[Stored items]
>> BEGIN
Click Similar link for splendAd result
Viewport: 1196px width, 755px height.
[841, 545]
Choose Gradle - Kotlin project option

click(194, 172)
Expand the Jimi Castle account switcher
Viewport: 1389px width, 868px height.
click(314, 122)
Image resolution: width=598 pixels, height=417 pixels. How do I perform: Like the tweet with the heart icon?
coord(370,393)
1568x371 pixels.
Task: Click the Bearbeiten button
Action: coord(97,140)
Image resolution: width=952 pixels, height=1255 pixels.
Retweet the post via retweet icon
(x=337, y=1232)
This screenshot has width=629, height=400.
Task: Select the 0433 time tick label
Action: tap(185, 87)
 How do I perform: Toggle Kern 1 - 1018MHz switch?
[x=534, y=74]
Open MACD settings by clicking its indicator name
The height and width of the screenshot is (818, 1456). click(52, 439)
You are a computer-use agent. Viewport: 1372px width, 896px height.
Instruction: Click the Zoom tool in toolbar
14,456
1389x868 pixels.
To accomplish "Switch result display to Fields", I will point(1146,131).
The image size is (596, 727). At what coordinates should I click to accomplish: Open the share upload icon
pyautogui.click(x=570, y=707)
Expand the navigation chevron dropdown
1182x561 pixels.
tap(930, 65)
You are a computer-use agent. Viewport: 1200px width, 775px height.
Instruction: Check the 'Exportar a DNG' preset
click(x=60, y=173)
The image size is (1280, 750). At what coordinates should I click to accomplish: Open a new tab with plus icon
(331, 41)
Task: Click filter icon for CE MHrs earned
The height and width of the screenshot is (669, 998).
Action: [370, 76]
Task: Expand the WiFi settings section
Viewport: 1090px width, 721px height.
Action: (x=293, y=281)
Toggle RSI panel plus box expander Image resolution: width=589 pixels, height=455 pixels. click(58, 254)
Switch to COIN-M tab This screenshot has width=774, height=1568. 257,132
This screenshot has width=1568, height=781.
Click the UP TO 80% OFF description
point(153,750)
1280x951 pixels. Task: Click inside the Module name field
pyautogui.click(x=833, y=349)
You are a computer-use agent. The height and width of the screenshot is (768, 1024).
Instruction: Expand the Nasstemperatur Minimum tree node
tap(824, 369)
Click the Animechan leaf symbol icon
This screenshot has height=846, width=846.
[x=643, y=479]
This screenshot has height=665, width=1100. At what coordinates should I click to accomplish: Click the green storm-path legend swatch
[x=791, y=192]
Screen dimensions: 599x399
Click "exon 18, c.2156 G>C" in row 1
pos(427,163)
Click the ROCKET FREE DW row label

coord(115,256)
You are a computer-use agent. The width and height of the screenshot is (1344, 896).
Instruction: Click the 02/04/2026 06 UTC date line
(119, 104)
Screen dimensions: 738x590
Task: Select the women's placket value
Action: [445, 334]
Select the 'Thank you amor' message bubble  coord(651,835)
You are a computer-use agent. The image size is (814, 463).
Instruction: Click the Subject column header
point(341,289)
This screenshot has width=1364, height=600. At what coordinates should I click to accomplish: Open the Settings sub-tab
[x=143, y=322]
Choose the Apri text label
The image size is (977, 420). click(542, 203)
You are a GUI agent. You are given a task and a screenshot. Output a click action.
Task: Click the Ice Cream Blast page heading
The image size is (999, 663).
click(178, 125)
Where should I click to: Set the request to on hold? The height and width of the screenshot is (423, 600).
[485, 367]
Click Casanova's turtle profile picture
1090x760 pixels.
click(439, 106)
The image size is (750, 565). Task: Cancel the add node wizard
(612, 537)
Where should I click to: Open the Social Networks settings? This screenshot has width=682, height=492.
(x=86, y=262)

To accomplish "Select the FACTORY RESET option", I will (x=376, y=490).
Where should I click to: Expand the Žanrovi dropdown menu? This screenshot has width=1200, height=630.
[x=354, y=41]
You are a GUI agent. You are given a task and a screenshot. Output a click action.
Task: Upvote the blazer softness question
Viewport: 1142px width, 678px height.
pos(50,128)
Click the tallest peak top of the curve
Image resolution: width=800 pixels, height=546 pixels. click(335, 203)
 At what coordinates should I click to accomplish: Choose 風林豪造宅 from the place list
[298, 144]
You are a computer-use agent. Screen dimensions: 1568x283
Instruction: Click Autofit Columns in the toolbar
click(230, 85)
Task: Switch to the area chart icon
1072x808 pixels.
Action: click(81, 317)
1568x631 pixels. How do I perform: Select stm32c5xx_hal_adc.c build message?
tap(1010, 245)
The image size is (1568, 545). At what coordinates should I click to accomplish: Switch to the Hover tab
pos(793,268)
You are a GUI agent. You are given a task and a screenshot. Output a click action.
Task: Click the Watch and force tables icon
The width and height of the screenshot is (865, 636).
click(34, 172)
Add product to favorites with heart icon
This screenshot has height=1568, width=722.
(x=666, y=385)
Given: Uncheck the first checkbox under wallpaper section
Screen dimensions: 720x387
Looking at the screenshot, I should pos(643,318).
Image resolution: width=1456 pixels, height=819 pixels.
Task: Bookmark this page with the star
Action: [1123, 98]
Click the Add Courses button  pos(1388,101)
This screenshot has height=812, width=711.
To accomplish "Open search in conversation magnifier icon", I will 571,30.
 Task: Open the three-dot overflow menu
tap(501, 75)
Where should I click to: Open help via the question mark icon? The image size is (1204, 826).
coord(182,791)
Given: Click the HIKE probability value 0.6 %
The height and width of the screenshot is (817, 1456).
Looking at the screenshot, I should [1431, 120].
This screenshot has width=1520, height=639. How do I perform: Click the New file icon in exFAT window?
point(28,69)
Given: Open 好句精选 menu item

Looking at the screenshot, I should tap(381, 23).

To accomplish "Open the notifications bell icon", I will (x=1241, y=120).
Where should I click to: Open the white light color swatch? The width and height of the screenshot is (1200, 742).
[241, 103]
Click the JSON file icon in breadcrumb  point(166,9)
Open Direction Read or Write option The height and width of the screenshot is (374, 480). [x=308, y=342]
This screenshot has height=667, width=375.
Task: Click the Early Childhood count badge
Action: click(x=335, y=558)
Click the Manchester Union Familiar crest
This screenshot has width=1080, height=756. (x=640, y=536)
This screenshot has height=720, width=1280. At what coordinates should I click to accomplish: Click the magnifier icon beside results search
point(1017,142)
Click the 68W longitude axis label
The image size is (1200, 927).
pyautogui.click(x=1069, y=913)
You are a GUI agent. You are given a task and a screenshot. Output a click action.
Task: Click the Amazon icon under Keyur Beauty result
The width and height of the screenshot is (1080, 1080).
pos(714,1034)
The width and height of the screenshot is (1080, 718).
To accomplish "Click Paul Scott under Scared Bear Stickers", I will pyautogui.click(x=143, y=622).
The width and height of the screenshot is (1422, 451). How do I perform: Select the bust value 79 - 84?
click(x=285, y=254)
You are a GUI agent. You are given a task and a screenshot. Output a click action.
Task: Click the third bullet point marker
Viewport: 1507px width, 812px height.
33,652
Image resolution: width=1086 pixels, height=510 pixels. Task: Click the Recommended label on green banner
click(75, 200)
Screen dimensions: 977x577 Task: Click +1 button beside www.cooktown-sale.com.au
>> END
- [TASK DESCRIPTION]:
Reproduce every one of the records above word for word, from the first line through the last.

- [EXERCISE ANSWER]:
Click Similar link for splendAd result
Viewport: 1196px width, 755px height.
[841, 545]
Choose Gradle - Kotlin project option

click(194, 172)
Expand the Jimi Castle account switcher
Viewport: 1389px width, 868px height.
click(314, 122)
Image resolution: width=598 pixels, height=417 pixels. How do I perform: Like the tweet with the heart icon?
coord(370,393)
1568x371 pixels.
Task: Click the Bearbeiten button
Action: coord(97,140)
Image resolution: width=952 pixels, height=1255 pixels.
Retweet the post via retweet icon
(x=337, y=1232)
This screenshot has width=629, height=400.
Task: Select the 0433 time tick label
Action: tap(185, 87)
 How do I perform: Toggle Kern 1 - 1018MHz switch?
[x=534, y=74]
Open MACD settings by clicking its indicator name
The height and width of the screenshot is (818, 1456). click(52, 439)
You are a computer-use agent. Viewport: 1372px width, 896px height.
Instruction: Click the Zoom tool in toolbar
14,456
1389x868 pixels.
To accomplish "Switch result display to Fields", I will point(1146,131).
The image size is (596, 727). At what coordinates should I click to accomplish: Open the share upload icon
pyautogui.click(x=570, y=707)
Expand the navigation chevron dropdown
1182x561 pixels.
tap(930, 65)
You are a computer-use agent. Viewport: 1200px width, 775px height.
Instruction: Check the 'Exportar a DNG' preset
click(x=60, y=173)
The image size is (1280, 750). At what coordinates should I click to accomplish: Open a new tab with plus icon
(331, 41)
Task: Click filter icon for CE MHrs earned
The height and width of the screenshot is (669, 998).
Action: [370, 76]
Task: Expand the WiFi settings section
Viewport: 1090px width, 721px height.
Action: (x=293, y=281)
Toggle RSI panel plus box expander Image resolution: width=589 pixels, height=455 pixels. click(58, 254)
Switch to COIN-M tab This screenshot has width=774, height=1568. 257,132
This screenshot has width=1568, height=781.
Click the UP TO 80% OFF description
point(153,750)
1280x951 pixels. Task: Click inside the Module name field
pyautogui.click(x=833, y=349)
You are a computer-use agent. The height and width of the screenshot is (768, 1024).
Instruction: Expand the Nasstemperatur Minimum tree node
tap(824, 369)
Click the Animechan leaf symbol icon
This screenshot has height=846, width=846.
[x=643, y=479]
This screenshot has height=665, width=1100. At what coordinates should I click to accomplish: Click the green storm-path legend swatch
[x=791, y=192]
Screen dimensions: 599x399
Click "exon 18, c.2156 G>C" in row 1
pos(427,163)
Click the ROCKET FREE DW row label

coord(115,256)
You are a computer-use agent. The width and height of the screenshot is (1344, 896).
Instruction: Click the 02/04/2026 06 UTC date line
(119, 104)
Screen dimensions: 738x590
Task: Select the women's placket value
Action: [445, 334]
Select the 'Thank you amor' message bubble  coord(651,835)
You are a computer-use agent. The image size is (814, 463).
Instruction: Click the Subject column header
point(341,289)
This screenshot has width=1364, height=600. At what coordinates should I click to accomplish: Open the Settings sub-tab
[x=143, y=322]
Choose the Apri text label
The image size is (977, 420). click(542, 203)
You are a GUI agent. You are given a task and a screenshot. Output a click action.
Task: Click the Ice Cream Blast page heading
The image size is (999, 663).
click(178, 125)
Where should I click to: Set the request to on hold? The height and width of the screenshot is (423, 600).
[485, 367]
Click Casanova's turtle profile picture
1090x760 pixels.
click(439, 106)
The image size is (750, 565). Task: Cancel the add node wizard
(612, 537)
Where should I click to: Open the Social Networks settings? This screenshot has width=682, height=492.
(x=86, y=262)

To accomplish "Select the FACTORY RESET option", I will (x=376, y=490).
Where should I click to: Expand the Žanrovi dropdown menu? This screenshot has width=1200, height=630.
[x=354, y=41]
You are a GUI agent. You are given a task and a screenshot. Output a click action.
Task: Upvote the blazer softness question
Viewport: 1142px width, 678px height.
pos(50,128)
Click the tallest peak top of the curve
Image resolution: width=800 pixels, height=546 pixels. click(335, 203)
 At what coordinates should I click to accomplish: Choose 風林豪造宅 from the place list
[298, 144]
You are a computer-use agent. Screen dimensions: 1568x283
Instruction: Click Autofit Columns in the toolbar
click(230, 85)
Task: Switch to the area chart icon
1072x808 pixels.
Action: click(81, 317)
1568x631 pixels. How do I perform: Select stm32c5xx_hal_adc.c build message?
tap(1010, 245)
The image size is (1568, 545). At what coordinates should I click to accomplish: Switch to the Hover tab
pos(793,268)
You are a GUI agent. You are given a task and a screenshot. Output a click action.
Task: Click the Watch and force tables icon
The width and height of the screenshot is (865, 636).
click(34, 172)
Add product to favorites with heart icon
This screenshot has height=1568, width=722.
(x=666, y=385)
Given: Uncheck the first checkbox under wallpaper section
Screen dimensions: 720x387
Looking at the screenshot, I should pos(643,318).
Image resolution: width=1456 pixels, height=819 pixels.
Task: Bookmark this page with the star
Action: [1123, 98]
Click the Add Courses button  pos(1388,101)
This screenshot has height=812, width=711.
To accomplish "Open search in conversation magnifier icon", I will 571,30.
 Task: Open the three-dot overflow menu
tap(501, 75)
Where should I click to: Open help via the question mark icon? The image size is (1204, 826).
coord(182,791)
Given: Click the HIKE probability value 0.6 %
The height and width of the screenshot is (817, 1456).
Looking at the screenshot, I should [1431, 120].
This screenshot has width=1520, height=639. How do I perform: Click the New file icon in exFAT window?
point(28,69)
Given: Open 好句精选 menu item

Looking at the screenshot, I should tap(381, 23).

To accomplish "Open the notifications bell icon", I will (x=1241, y=120).
Where should I click to: Open the white light color swatch? The width and height of the screenshot is (1200, 742).
[241, 103]
Click the JSON file icon in breadcrumb  point(166,9)
Open Direction Read or Write option The height and width of the screenshot is (374, 480). [x=308, y=342]
This screenshot has height=667, width=375.
Task: Click the Early Childhood count badge
Action: click(x=335, y=558)
Click the Manchester Union Familiar crest
This screenshot has width=1080, height=756. (x=640, y=536)
This screenshot has height=720, width=1280. At what coordinates should I click to accomplish: Click the magnifier icon beside results search
point(1017,142)
Click the 68W longitude axis label
The image size is (1200, 927).
pyautogui.click(x=1069, y=913)
You are a GUI agent. You are given a task and a screenshot. Output a click action.
Task: Click the Amazon icon under Keyur Beauty result
The width and height of the screenshot is (1080, 1080).
pos(714,1034)
The width and height of the screenshot is (1080, 718).
To accomplish "Click Paul Scott under Scared Bear Stickers", I will pyautogui.click(x=143, y=622).
The width and height of the screenshot is (1422, 451). How do I perform: Select the bust value 79 - 84?
click(x=285, y=254)
You are a GUI agent. You are given a task and a screenshot. Output a click action.
Task: Click the third bullet point marker
Viewport: 1507px width, 812px height.
33,652
Image resolution: width=1086 pixels, height=510 pixels. Task: Click the Recommended label on green banner
click(75, 200)
Screen dimensions: 977x577 Task: Click +1 button beside www.cooktown-sale.com.au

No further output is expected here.